Mientras hablaba, notó la expresión de desaliento que tomaban los ojos de Sweeting, cómo su amabilidad de hacía unos minutos se evaporaba rápidamente. Las cejas del gerente acabaron fruncidas sombríamente. Y de pronto se puso de pie con un gesto impaciente.
—Mire, Andrew: no me venga con problemas ajenos cuando aquí, en este mismo hospital, estamos abrumados por los nuestros. Mi consejo, de todos modos, en una situación como la de su amigo, es que vaya con muchísima cautela. Es muy peligroso acusar a un colega médico. Y ahora ya me perdonará, pero me esperan…
¡Conque lo sabía!… De golpe y porrazo, Andrew comprendió que Sweeting sabía perfectamente de quién estaca hablando. La historia del amigo no había cuajado. Andrew no comprendía cómo era posible, pero saltaba a la vista que Leonard Sweeting conocía la situación desde hacía mucho tiempo. Y que no quería saber nada de ella. De momento lo único que quería era deshacerse de Andrew.

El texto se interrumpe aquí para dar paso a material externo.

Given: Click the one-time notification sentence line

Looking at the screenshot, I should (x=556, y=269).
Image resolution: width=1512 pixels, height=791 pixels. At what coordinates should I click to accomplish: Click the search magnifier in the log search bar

Y había algo más: si Sweeting lo sabía, lo más probable era que muchos más lo supieran también. Muchos de los médicos más antiguos del hospital, que ocupaban puestos superiores al suyo. Y ellos tampoco tomaban medidas de ninguna clase.
Andrew se levantó, un poco avergonzado de su ingenuidad. Len Sweeting le acompañó hasta la puerta, amable de nuevo, y con un brazo le agarró cariñosamente de los hombros.
—Siento tener que despedirle con tantas prisas, pero espero unas visitas muy importantes, unas personas que seguramente nos van a donar una considerable suma de dinero. Como comprenderá, no estamos para despreciar donaciones de este tipo. Además espero también a su jefe, a Noah. En este tipo de situación, Noah es de gran utilidad; sus modales y su personalidad agradable predisponen a estas personas a nuestro favor. No sé cómo podríamos seguir funcionando sin la ayuda del doctor Townsend.
Ya estaba dicho. Aquél era el mensaje, la consigna: «Deja en paz a Noah Townsend». Porque Townsend tiene amistades influyentes, con dinero, que nos ayudan a financiar el hospital. Sepultemos el problema, colegas; tal vez, si lo ocultamos bien, conseguiremos borrarlo, hacerlo desaparecer.
Y por supuesto, si Andrew hubiera intentado decir explícitamente lo que el gerente acababa de implicar, éste lo negaría con fuerza, le acusaría de haber interpretado mal sus palabras.
Por fin, aquel mismo día, un poco más tarde, Andrew decidió hacer todo lo posible para olvidar el asunto, hacer lo mismo que los demás, es decir, nada. Lo único que se propuso es vigilar más atentamente a Noah y procurar que sus enfermos no sufrieran las consecuencias.
Al contar a Celia cómo habían ido las cosas, ella le miró con cara extraña y dijo:
—Eres tú quien debe decidir y comprendo que hayas decidido eso. Pero yo creo que acabarás arrepintiéndote de ello.